Ici, l’architecture s’exprime dans l’apparence et la spatialité. Le projet a quelque chose qui décontenance. « C’est comme quand on est devant le pont des Soupirs à Venise : on a envie de comprendre ce qu’on voit », explique Kersten Geers. Tondo n’est pas une passerelle ouverte, mais un volume fermé qui s’ouvre sur son cœur. Un lieu coincé entre deux façades dans un espace que la ville laissait encore disponible, et dont on ne peut entrevoir l’intérieur : la façade est un miroir en aluminium qui renvoie la ville à ses propres images et multiplie les environs dans toutes leurs dimensions. Disloquées et déformées, les façades du Forum et du Parlement semblent disparaître. Et par ses reflets, Tondo, elle aussi, se fond dans son environnement.
La magie de l’objet est encore amplifiée à l’intérieur de la passerelle, d’où on ne voit absolument pas le monde extérieur. L’ouverture est dirigée vers le centre, le cœur, pour créer un moment de zénitude ou d’introspection, un temps pour respirer, entre l’agitation du Parlement et la frénésie du Forum. L’intérieur se compose d’une chape en béton coulée sur place sur un tablier en acier préfabriqué, suspendue à la structure du toit par des tirants. Ces tirants en acier blanc rythment l’espace circulaire selon la cadence des vitres juxtaposées, aux raccords quasi invisibles, qui laissent entrer la lumière du jour par le cœur du cercle. Placés derrière les joints en silicone du vitrage, les tirants sont à peine visibles de l’extérieur, ce qui ne fait que renforcer le côté infini de la forme circulaire. Une seconde série de tirants est intégrée entre la finition intérieure isolée et les plaques d’aluminium qui donnent sa matérialité au mur extérieur. La passerelle, par sa typologie, sa construction et sa finition, est bien plus qu’un simple passage. Elle ajoute un élément contemporain à une rue à l’aspect éclectique, et offre à de nombreux Parlementaires un espace lumineux où s’arrêter un instant, entre deux bâtiments très fermés.

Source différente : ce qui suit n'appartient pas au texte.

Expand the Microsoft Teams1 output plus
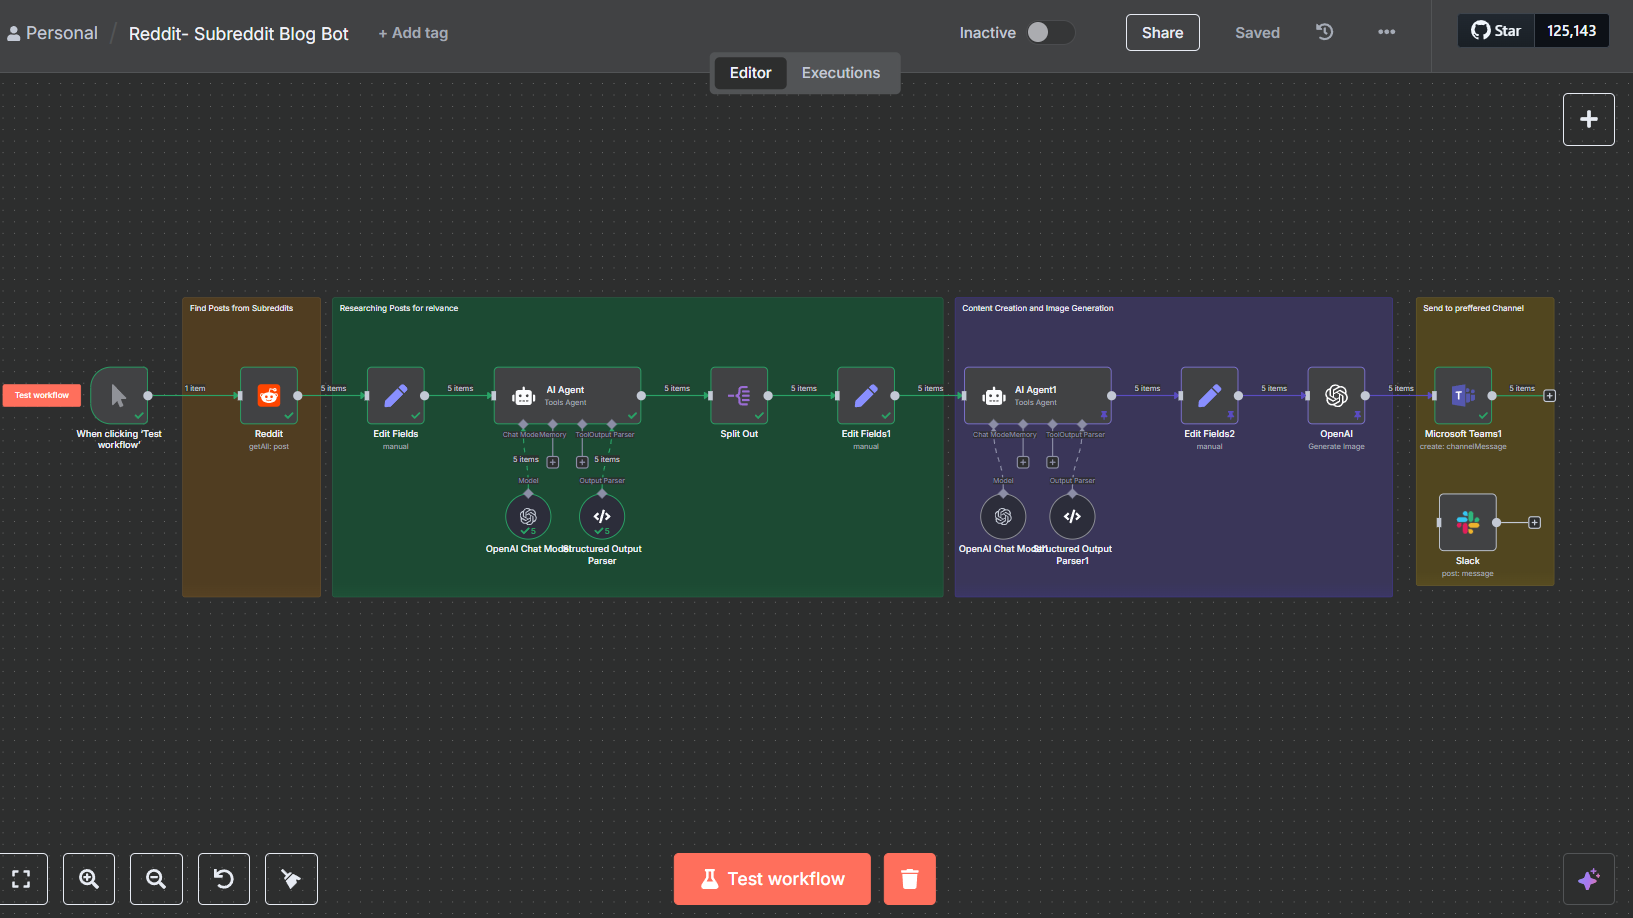coord(1549,396)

Dans ses essais des années 1980 et 1990, Jean Nouvel voulait explorer les sentiers d’une architecture postmoderne alternative : une architecture qui ne se laisserait pas définir par la figuration, l’historicité ou la communication, mais par la légèreté, la transparence et la réflexion. À l’époque, Jean Nouvel s’était livré à une recherche iconoclaste qui fait que ses premiers travaux sont, aujourd’hui encore, totalement à part. Tel un fragment urbain autonome, Tondo reflète son environnement sans pour autant se renier en tant qu’objet et revendique le droit d’exister comme infrastructure sans que celle-ci soit tape-à-l’œil. Tondo est à la fois infrastructure et architecture. À une époque où l’on défend de plus en plus souvent l’importance de l’hétéronomie en architecture, OFFICE poursuit paisiblement sa recherche d’une architecture autonome. Et Tondo en est un intrigant exemple.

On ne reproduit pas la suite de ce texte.